Project Manager, Engineering

Work Flexibility: Hybrid

The MIM Project Manager will lead strategic projects to implement Metal Injection Molding (MIM) technology within Advanced Operations for medical device manufacturing. This role ensures seamless integration of MIM processes into production, supporting scalability, compliance, and cost efficiency. You will work across multiple manufacturing sites and collaborate closely with R&D, Manufacturing, Quality, Regulatory, and Supply Chain to deliver projects that meet medical device standards and timelines.

What You Will Do:

Project Leadership & Execution:

• Lead MIM programs from concept through commercialization, ensuring alignment with business, technical, and regulatory requirements.

• Develop project charters, work breakdown structures, schedules, and detailed Gantt charts; manage critical path and major workstreams.

• Manage project budgets, track expenditures, and provide regular updates to stakeholders and leadership.

• Identify and mitigate project risks; develop and monitor risk response plans.

• Coordinate resource planning, role assignments, deliverables, and performance feedback with functional leaders.

• Develop and execute stakeholder and communications management plans.

• Prepare and present project status, risks, and recommendations to leadership.

Cross-Functional & Technical Collaboration:

• Collaborate with R&D, Manufacturing, Quality, Supply Chain, and external suppliers throughout the project lifecycle.

• Support validation activities (IQ/OQ/PQ), process readiness, and design transfer for MIM components.

• Provide guidance on MIM processes, tooling, materials, and manufacturability considerations.

• Ensure compliance with FDA, ISO 13485, and internal quality system requirements.

• Maintain required project documentation, including DHF and DMR content.

Operational Excellence:

• Identify opportunities to reduce cost, improve efficiency, and enhance quality within MIM integration projects.

• Build strong working relationships across functions and external partners.

• Exercise sound judgment and decision-making in ambiguous or fast-paced environments.

• Incorporate end-user and stakeholder feedback to refine scope and ensure successful delivery.

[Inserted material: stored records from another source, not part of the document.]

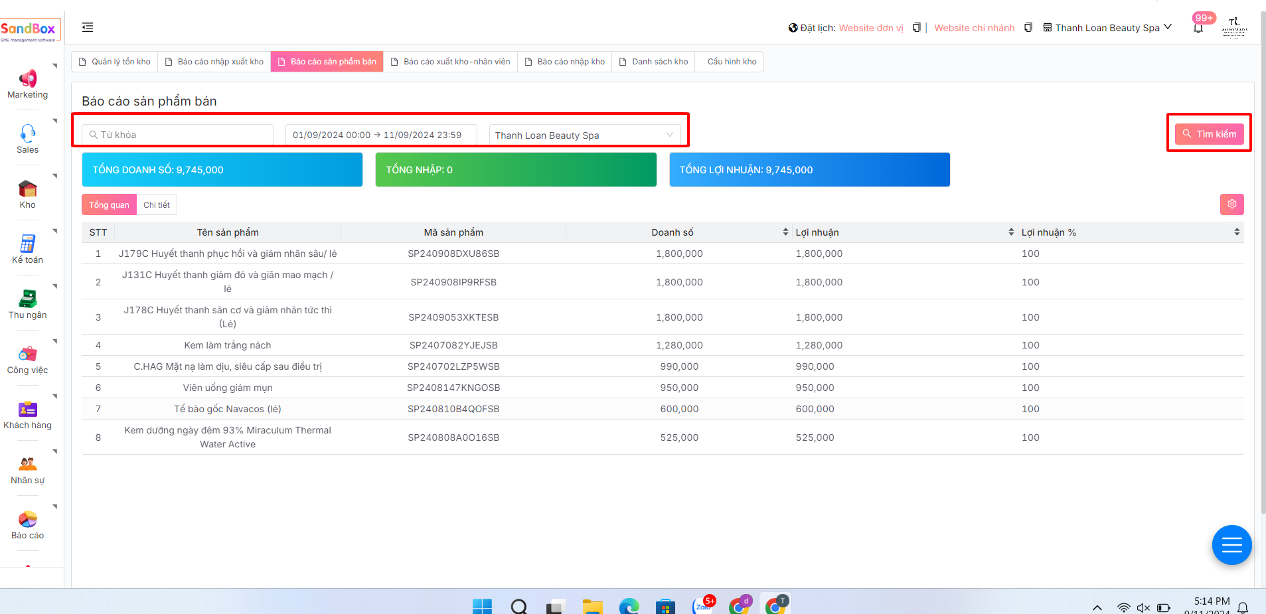Click the notification bell icon
This screenshot has width=1266, height=614.
pos(1198,28)
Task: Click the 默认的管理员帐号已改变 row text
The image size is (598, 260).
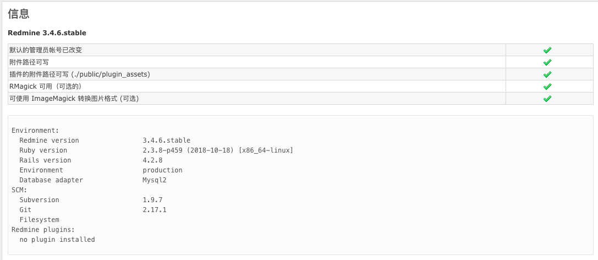Action: [x=46, y=50]
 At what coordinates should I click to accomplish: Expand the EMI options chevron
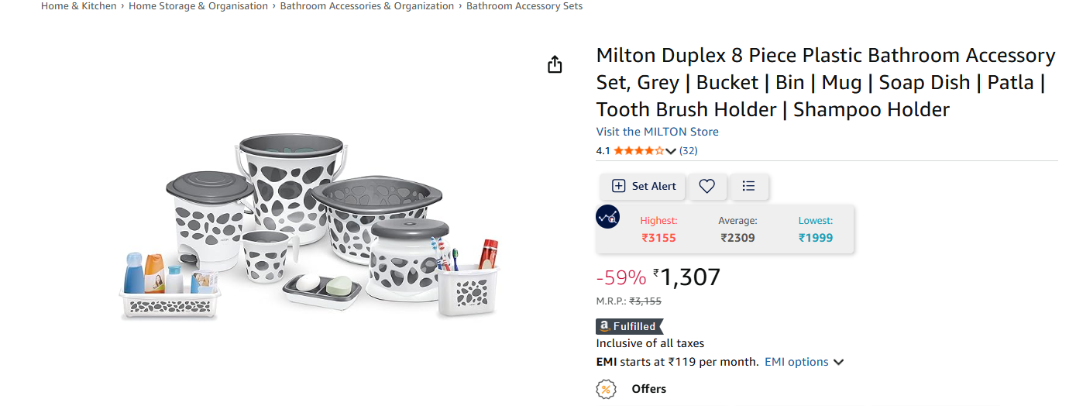[x=838, y=362]
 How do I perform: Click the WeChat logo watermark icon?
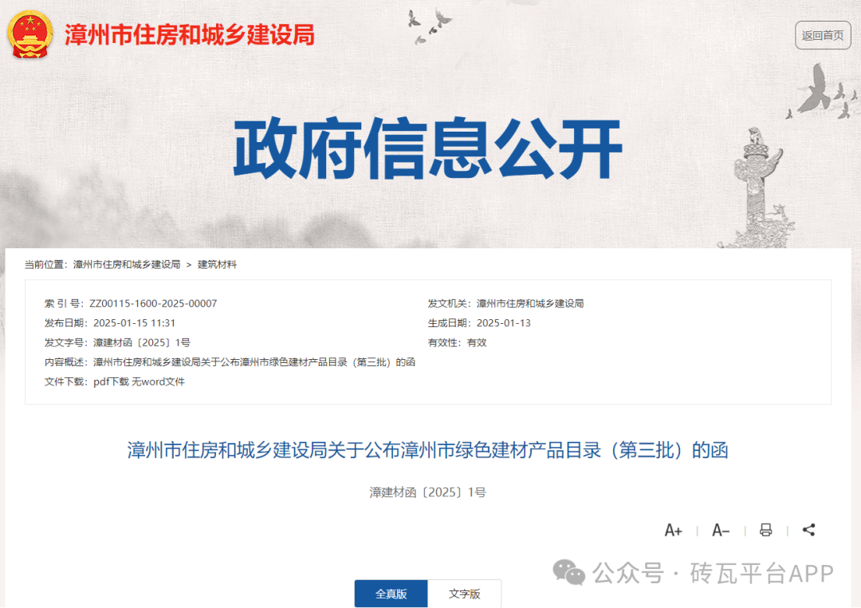[569, 573]
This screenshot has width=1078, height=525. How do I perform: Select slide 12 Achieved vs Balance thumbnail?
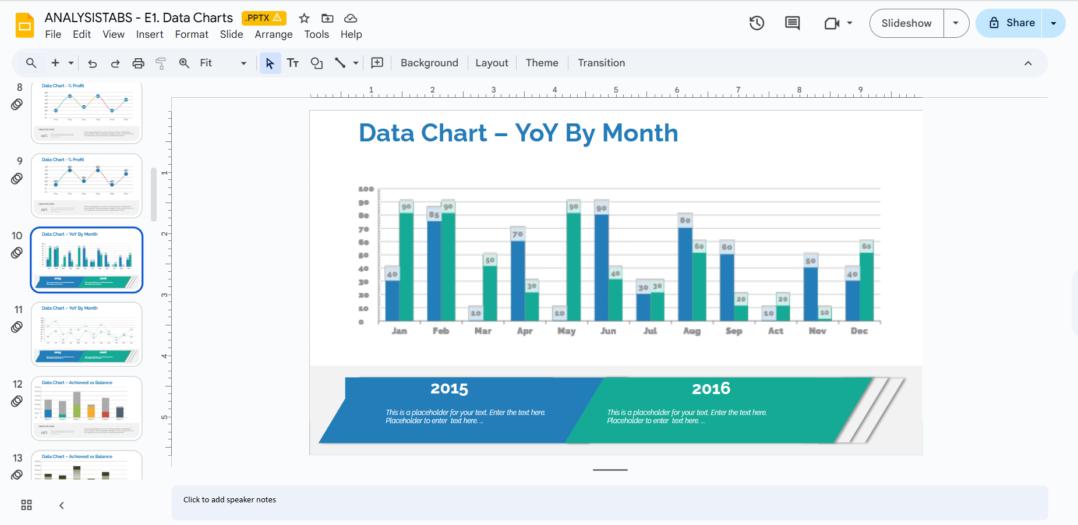click(86, 408)
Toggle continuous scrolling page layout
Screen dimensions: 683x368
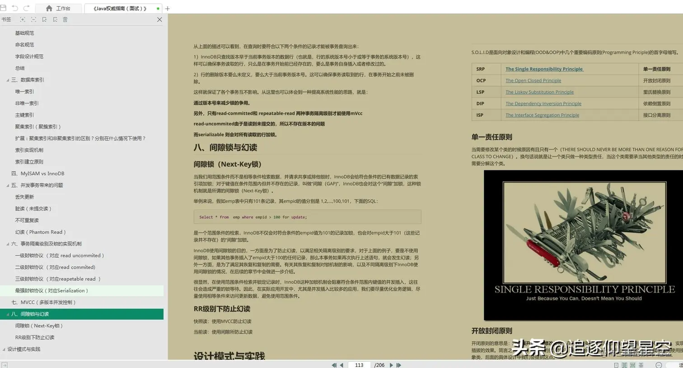(633, 365)
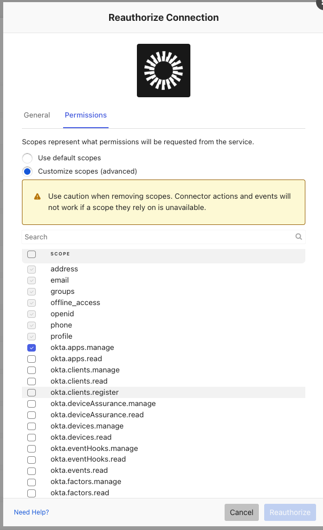Viewport: 323px width, 530px height.
Task: Check the okta.clients.manage scope
Action: coord(32,370)
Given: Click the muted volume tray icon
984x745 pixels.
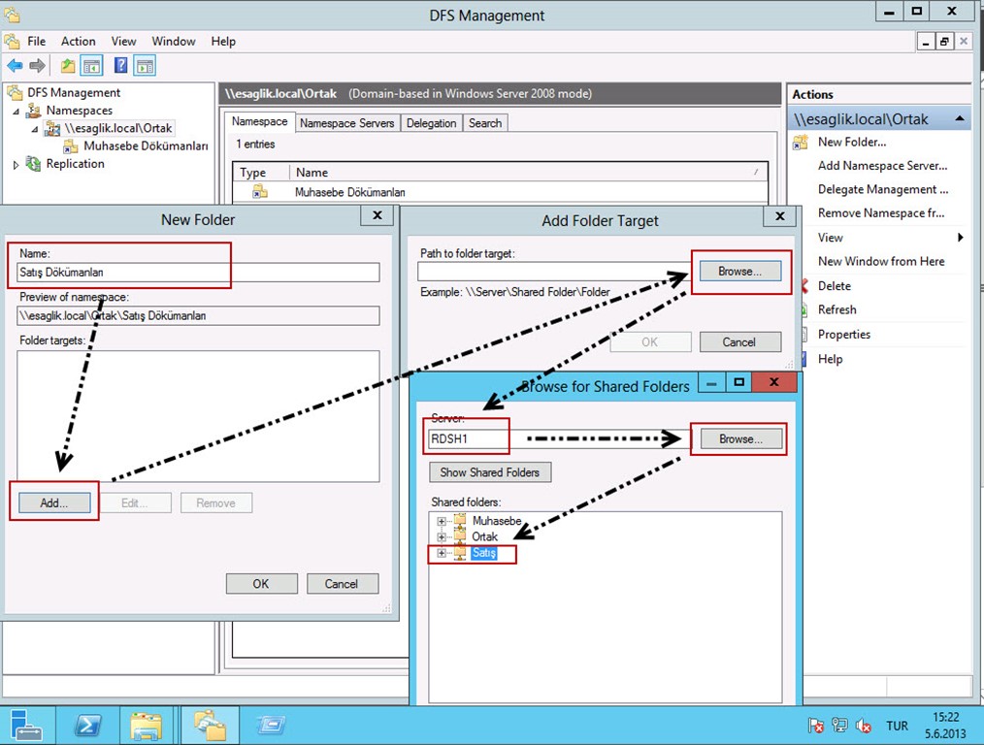Looking at the screenshot, I should tap(862, 726).
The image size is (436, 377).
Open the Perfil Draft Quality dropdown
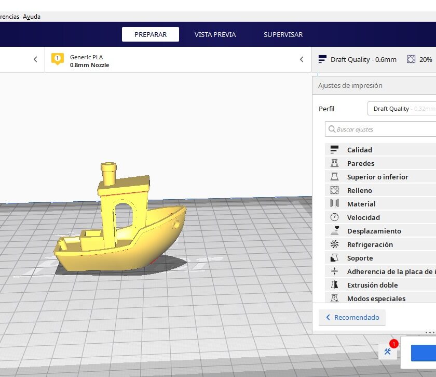tap(402, 108)
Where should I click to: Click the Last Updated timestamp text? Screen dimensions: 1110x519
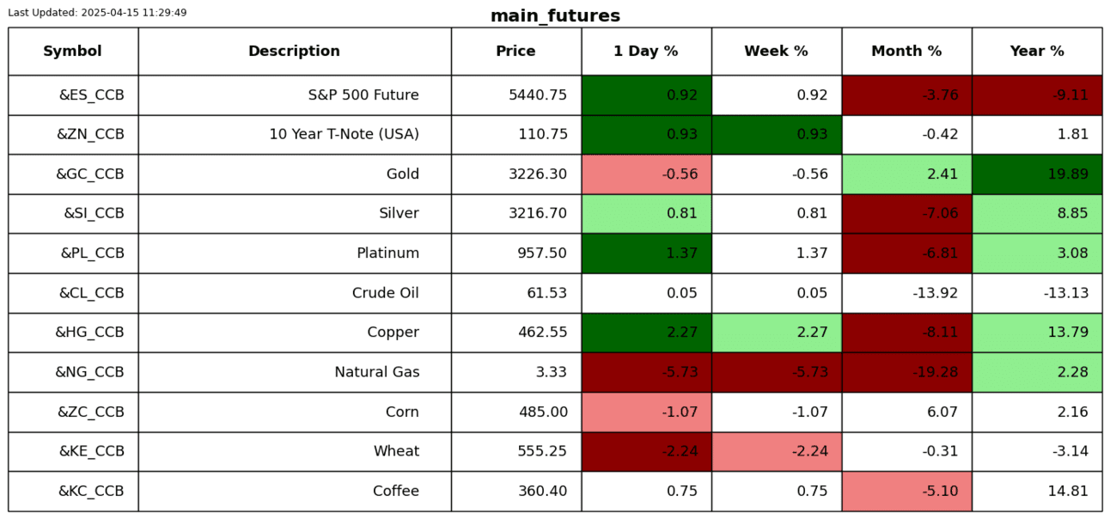[97, 13]
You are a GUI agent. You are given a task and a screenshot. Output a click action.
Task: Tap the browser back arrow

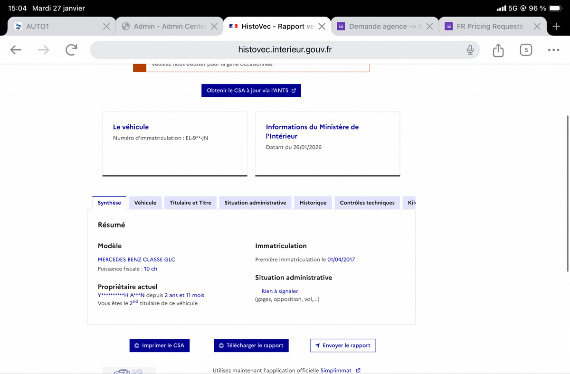pyautogui.click(x=16, y=50)
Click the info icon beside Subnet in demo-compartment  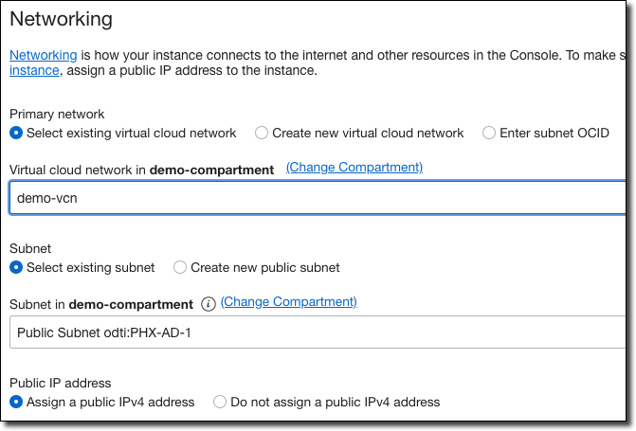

• Promote continuous learning, adaptability, and a customer-first mindset.

Minimum Qualifications:

• Bachelor’s degree in Engineering or STEM related field

• 4+ years of project management experience in medical device or another regulated industry

Preferred Qualifications:

• PMP or equivalent certification

• Strong knowledge of MIM processes and tooling

• Experience with process validation and regulatory compliance (FDA, ISO 13485)

Travel Percentage: 20%

Stryker Corporation is an equal opportunity employer. Qualified applicants will receive consideration for employment without regard to race, ethnicity, color, religion, sex, gender identity, sexual orientation, national origin, disability, or protected veteran status. Stryker is an EO employer – M/F/Veteran/Disability.

Stryker Corporation will not discharge or in any other manner discriminate against employees or applicants because they have inquired about, discussed, or disclosed their own pay or the pay of another employee or applicant. However, employees who have access to the compensation information of other employees or applicants as a part of their essential job functions cannot disclose the pay of other employees or applicants to individuals who do not otherwise have access to compensation information, unless the disclosure is (a) in response to a formal complaint or charge, (b) in furtherance of an investigation, proceeding, hearing, or action, including an investigation conducted by the employer, or (c) consistent with the contractor’s legal duty to furnish information.